Jupiter Asset Management fusionne ses équipes commerciales retail et gestion de fortune au Royaume-Uni. Elles seront dirigées par John Tevenan, alors que James Crossley, jusqu’ici responsable du retail pour le Royaume-Uni, quitte la société.
Crux Asset Management, la société de gestion créée par Richard Pease, a recruté Richard Penny en tant que gérant. L’intéressé vient de Legal & General Investment Management où il était gérant senior au sein de l’équipe High Alpha et était gérant principal des fonds Alpha Trust et L&G UK Special Situations Trust. Avant cela, il travaillait pour M&G et Scottish Amicable.
Le fonds AHL Evolution de Man Group a gagné environ 18 % en 2017, ce qui constitue la meilleure année du hedge fund depuis 2014, rapporte Bloomberg. Le fonds de 3,4 milliards de dollars, qui utilise des algorithmes, était en hausse de 6,2 % en 2016.
En 2017, Trusteam Finance a enregistré des souscriptions nettes de plus de 230 millions d’euros, soit beaucoup plus que les 60 millions d’euros de collecte de 2016.Dans le courant de l’année dernière, la société de gestion spécialisée sur la satisfaction clients a pu ainsi dépasser la barre du milliard d’euros d’encours. Et à la fin de l’année, ses encours ressortaient à 1,2 milliard d’euros.
Anima a enregistré des rachats nets pour environ 122 millions d’euros en décembre 2017, mais des souscriptions nettes de 945 millions d’euros sur l’ensemble de 2017. Le total des encours géré à fin décembre ressort à 94,4 milliards d’euros, grâce à l’intégration des encours d’Aletti Gestielle Sgr (plus de 19 milliards d’euros). Sans compter cette acquisition, ces encours sont de 75,3 milliards d’euros, soit une hausse de 4 % sur un an. « Le mois de décembre s’est terminé par une collecte légèrement négative, influencée par un désinvestissement effectué par Anima dans le cadre de ses politiques de gestion de la liquidité », a commenté Marco Carreri, administateur délégué d’Anima Holding et Anima Sgr.

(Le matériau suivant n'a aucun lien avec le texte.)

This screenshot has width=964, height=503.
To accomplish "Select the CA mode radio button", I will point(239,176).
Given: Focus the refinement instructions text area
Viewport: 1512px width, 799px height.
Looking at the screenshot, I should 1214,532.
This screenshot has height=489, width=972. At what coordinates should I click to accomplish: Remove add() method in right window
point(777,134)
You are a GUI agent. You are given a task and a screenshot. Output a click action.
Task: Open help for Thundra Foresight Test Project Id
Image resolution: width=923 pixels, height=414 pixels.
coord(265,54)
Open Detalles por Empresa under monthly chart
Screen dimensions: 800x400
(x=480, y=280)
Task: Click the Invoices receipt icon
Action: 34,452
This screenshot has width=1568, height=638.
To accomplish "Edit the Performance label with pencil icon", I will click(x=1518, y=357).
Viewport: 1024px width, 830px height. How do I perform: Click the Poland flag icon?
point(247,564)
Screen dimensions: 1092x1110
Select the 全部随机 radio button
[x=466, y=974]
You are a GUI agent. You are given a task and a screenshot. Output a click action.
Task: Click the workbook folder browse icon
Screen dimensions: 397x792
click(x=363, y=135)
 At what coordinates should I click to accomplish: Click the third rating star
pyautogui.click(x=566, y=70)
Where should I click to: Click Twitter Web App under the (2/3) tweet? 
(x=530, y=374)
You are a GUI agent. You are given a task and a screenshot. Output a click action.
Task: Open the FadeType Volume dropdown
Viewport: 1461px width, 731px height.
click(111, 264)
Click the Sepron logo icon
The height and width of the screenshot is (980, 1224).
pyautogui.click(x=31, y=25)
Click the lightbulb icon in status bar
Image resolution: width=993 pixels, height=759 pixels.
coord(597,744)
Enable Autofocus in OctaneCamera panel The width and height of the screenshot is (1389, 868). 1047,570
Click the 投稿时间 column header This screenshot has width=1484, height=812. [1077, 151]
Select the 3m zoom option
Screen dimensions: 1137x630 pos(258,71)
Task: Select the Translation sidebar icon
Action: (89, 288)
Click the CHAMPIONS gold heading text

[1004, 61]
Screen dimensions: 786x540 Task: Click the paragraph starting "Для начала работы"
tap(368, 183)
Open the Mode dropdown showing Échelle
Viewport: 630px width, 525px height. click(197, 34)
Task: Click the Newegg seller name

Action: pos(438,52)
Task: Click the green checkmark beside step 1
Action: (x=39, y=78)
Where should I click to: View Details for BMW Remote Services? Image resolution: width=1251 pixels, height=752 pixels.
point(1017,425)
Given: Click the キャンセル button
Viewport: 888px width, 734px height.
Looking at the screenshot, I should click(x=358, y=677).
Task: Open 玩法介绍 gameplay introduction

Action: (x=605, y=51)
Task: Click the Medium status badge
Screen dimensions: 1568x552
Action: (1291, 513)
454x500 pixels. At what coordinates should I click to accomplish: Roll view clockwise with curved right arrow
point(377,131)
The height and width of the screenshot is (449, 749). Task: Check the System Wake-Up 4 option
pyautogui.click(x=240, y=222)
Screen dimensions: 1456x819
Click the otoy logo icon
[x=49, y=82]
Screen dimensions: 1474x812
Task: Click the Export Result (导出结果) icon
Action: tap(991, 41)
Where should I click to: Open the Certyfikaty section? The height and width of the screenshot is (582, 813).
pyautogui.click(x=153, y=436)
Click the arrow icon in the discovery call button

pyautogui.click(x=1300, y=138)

La société de gestion d’actifs italienne a atteint fin décembre un encours total de 50,4 milliards d’euros, dépassant avec deux ans d’avance l’objectif de 50 milliards d’euros qu’elle s’était fixé pour 2019. Cela représente aussi une hausse de 16 % par rapport à la fin 2016.Sur l’ensemble de l’année 2017, Azimut a enregistré des souscriptions nettes de 6,8 milliards d’euros, allant plus loin que le précédent record de 2015. Sur le seul mois de décembre, la collecte a été de 926 millions d’euros.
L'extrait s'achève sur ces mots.